You could make the case that none of this stuff would’ve actually been materially detrimental to my career or impacted whether or not I received a paycheck—but tell that to a neurotic 22-year-old with no money who doesn’t know any better and just signed her first 12-month lease.
It’s no wonder the financial independence movement became so attractive to me, because it promised both freedom and reprieve from all of this posturing.
There’s just one rather obvious problem: It can take a really long time to achieve. So long, in fact, that many young people throw in the towel before they begin—ironically enough, the polar opposite approach to “gunning for financial freedom” is “conceding in the first inning that you’ll never reach it and just spending everything you make while the going’s good.”
As writer Kayti Christian points out, it’s pretty challenging to get off the hamster wheel when the hamster wheel pays your bills, but the fundamental mistake is allowing those bills to swell larger and larger, rendering the hamster wheel that much more necessary.
Most of us do not freely choose to engage in behaviors that lead to burnout, we engage precisely because we feel we have no other choice.

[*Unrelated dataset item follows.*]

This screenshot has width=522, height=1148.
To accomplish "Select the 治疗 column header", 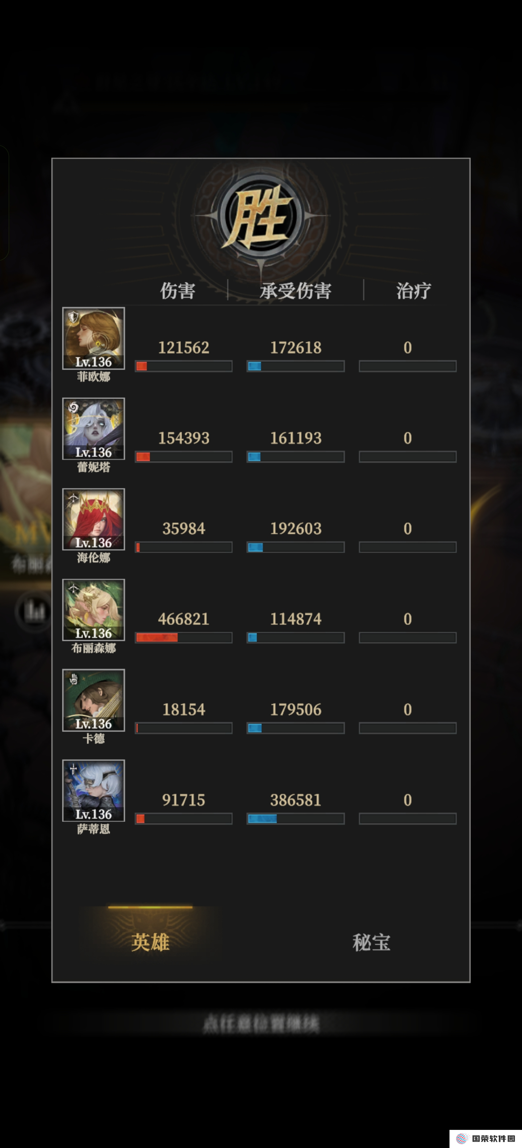I will pos(413,291).
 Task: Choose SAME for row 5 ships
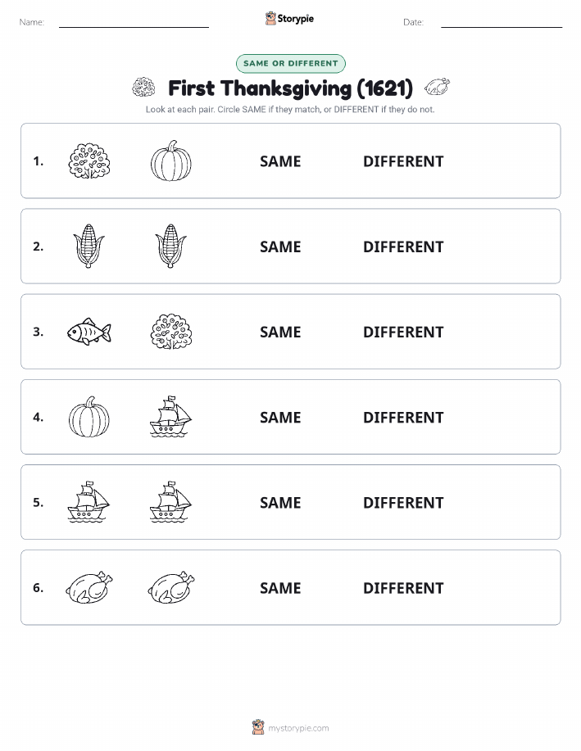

It feels as though we can’t turn our back on the late-night email or the unread message, because what if that person gets angry and then what if someone else finds out you’re not responsive and then what if next quarter you don’t get promoted and then what if you can’t afford your mortgage and what if, what if, what if—
Our security is so intrinsically tied to our jobs that disengaging when feeling burnt out doesn’t seem like a safe or responsible option. If we lose our jobs, we don’t just lose our income: We lose our healthcare. We lose our retirement plan (or rather, the ability to contribute to one). We lose our identity, in some cases.
Sometimes, it’s hard to deny that true safety and security in the US often looks a whole hell of a lot like just having a bunch of money.
When we talk about this in the context of financial independence, we usually mean the ability to do something extreme—like quit a job. But my perspective on true independence has evolved: It’s not about disengaging completely, forever. True independence is more impactful than that. It enables you to move about your work and life in a way that isn’t rooted in fear of it all crashing down.
We move through life differently when we’ve self-insured our own safety and security.
“I don’t need this” is a life-changing perspective with which to approach your career. It allows you the ability to change paths at any time—and money grants you access to that gated area of invincibility behind the velvet rope more directly than just about anything else.
This is the moat that money can build around you. It’s permission to separate your work—your livelihood—from your most fundamental needs, and behave accordingly. Saying what you actually think, taking time off when you actually need it, and doing what you actually want to do.
This is why I pursue financial independence. Not because I think next week (or even next year) my moat will be wide enough, but because it never will be if I don’t keep digging.
Money is power—and it’s the kind of power you can seize for yourself with enough saving and investing. Nobody in upper management has to give it to you.